## Exercise
Repeat word for word the line with "This screenshot has width=1020, height=638." and every line after it until the records below run out.

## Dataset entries
###
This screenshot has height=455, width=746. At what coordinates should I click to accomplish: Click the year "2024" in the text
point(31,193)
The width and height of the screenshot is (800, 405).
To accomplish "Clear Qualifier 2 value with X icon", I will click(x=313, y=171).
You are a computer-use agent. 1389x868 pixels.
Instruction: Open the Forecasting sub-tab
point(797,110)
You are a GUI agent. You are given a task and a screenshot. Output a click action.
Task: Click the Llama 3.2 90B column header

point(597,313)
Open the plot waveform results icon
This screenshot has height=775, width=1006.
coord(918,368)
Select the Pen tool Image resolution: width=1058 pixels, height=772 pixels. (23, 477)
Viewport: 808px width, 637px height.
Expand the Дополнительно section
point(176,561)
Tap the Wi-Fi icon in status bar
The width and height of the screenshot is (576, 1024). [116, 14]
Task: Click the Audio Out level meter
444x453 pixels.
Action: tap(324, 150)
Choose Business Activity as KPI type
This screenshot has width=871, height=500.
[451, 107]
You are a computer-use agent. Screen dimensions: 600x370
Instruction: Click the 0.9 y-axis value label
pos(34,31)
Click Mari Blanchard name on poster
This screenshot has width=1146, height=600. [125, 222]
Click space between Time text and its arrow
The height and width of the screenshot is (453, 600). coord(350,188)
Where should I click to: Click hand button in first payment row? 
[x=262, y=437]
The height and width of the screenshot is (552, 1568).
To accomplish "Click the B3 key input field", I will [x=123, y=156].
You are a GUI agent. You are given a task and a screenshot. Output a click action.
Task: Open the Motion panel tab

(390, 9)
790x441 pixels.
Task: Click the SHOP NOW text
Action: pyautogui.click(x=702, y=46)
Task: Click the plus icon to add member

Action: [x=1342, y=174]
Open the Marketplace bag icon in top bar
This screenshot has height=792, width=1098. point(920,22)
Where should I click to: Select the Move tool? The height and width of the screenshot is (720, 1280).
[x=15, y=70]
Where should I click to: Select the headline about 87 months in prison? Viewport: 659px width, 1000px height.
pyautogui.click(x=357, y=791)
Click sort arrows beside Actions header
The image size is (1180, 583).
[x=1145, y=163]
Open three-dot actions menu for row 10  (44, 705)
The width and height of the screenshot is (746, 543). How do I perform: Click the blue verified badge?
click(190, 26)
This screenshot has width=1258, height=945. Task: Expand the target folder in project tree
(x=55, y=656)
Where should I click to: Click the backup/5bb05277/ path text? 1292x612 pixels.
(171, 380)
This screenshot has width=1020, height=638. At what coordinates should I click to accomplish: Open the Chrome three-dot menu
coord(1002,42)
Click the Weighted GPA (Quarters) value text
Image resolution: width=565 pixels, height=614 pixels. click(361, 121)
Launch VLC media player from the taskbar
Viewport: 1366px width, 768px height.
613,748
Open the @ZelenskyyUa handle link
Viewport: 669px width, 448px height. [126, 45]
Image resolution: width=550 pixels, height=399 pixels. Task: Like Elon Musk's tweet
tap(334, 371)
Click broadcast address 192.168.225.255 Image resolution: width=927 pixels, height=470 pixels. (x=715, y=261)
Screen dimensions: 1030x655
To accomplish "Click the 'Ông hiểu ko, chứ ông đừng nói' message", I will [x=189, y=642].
###
## Completed exercise
This screenshot has width=1020, height=638. At what coordinates should I click to accomplish: Open the Chrome three-dot menu
coord(1002,42)
Click the Weighted GPA (Quarters) value text
Image resolution: width=565 pixels, height=614 pixels. click(361, 121)
Launch VLC media player from the taskbar
Viewport: 1366px width, 768px height.
613,748
Open the @ZelenskyyUa handle link
Viewport: 669px width, 448px height. [126, 45]
Image resolution: width=550 pixels, height=399 pixels. Task: Like Elon Musk's tweet
tap(334, 371)
Click broadcast address 192.168.225.255 Image resolution: width=927 pixels, height=470 pixels. (x=715, y=261)
Screen dimensions: 1030x655
To accomplish "Click the 'Ông hiểu ko, chứ ông đừng nói' message", I will [x=189, y=642].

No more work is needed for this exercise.